**Records:**
══════════
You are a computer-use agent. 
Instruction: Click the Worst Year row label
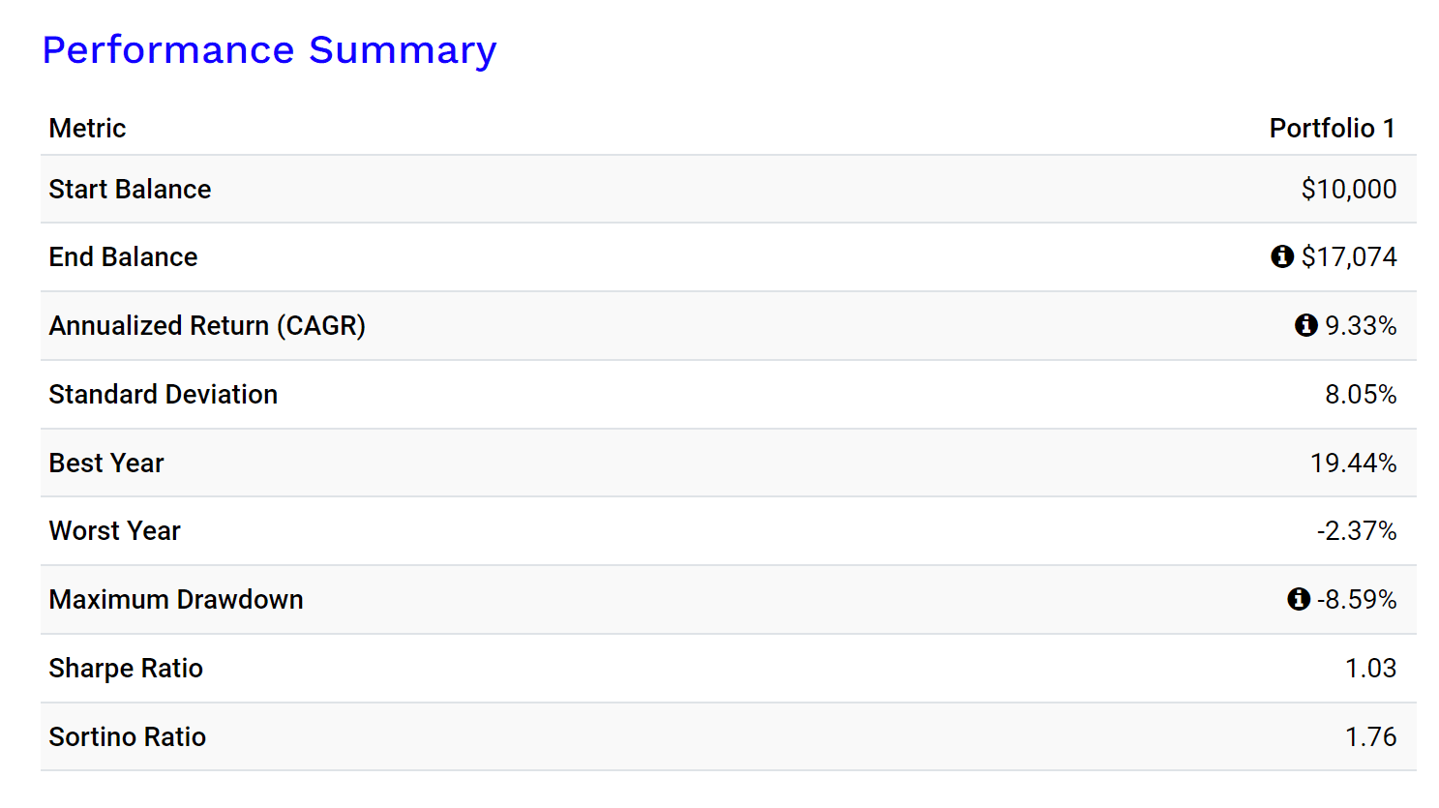pyautogui.click(x=114, y=531)
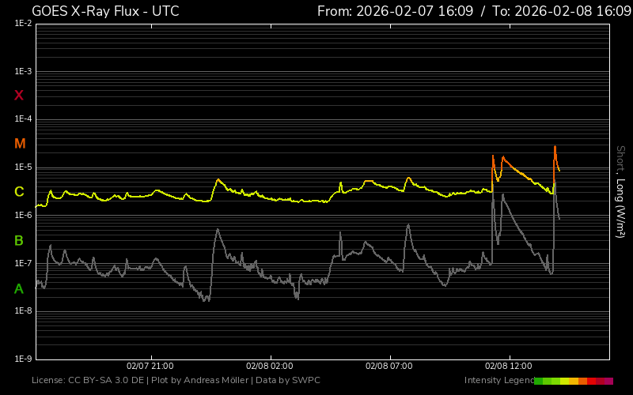Click the orange swatch in intensity legend
Screen dimensions: 633x395
[582, 381]
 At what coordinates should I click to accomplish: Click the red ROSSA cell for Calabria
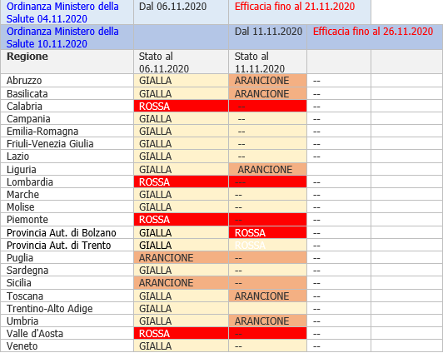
══════════
**EXERCISE INSTRUCTIONS:** Reproduce the lines of the entries above as a numbered list, skipping any blank lines and leaving the pictures out.

**FINAL RESULT:**
1. You are a computer-use agent. 
2. Instruction: Click the Worst Year row label
3. pyautogui.click(x=114, y=531)
4. Click the orange swatch in intensity legend
5. Screen dimensions: 633x395
6. [582, 381]
7.  At what coordinates should I click to accomplish: Click the red ROSSA cell for Calabria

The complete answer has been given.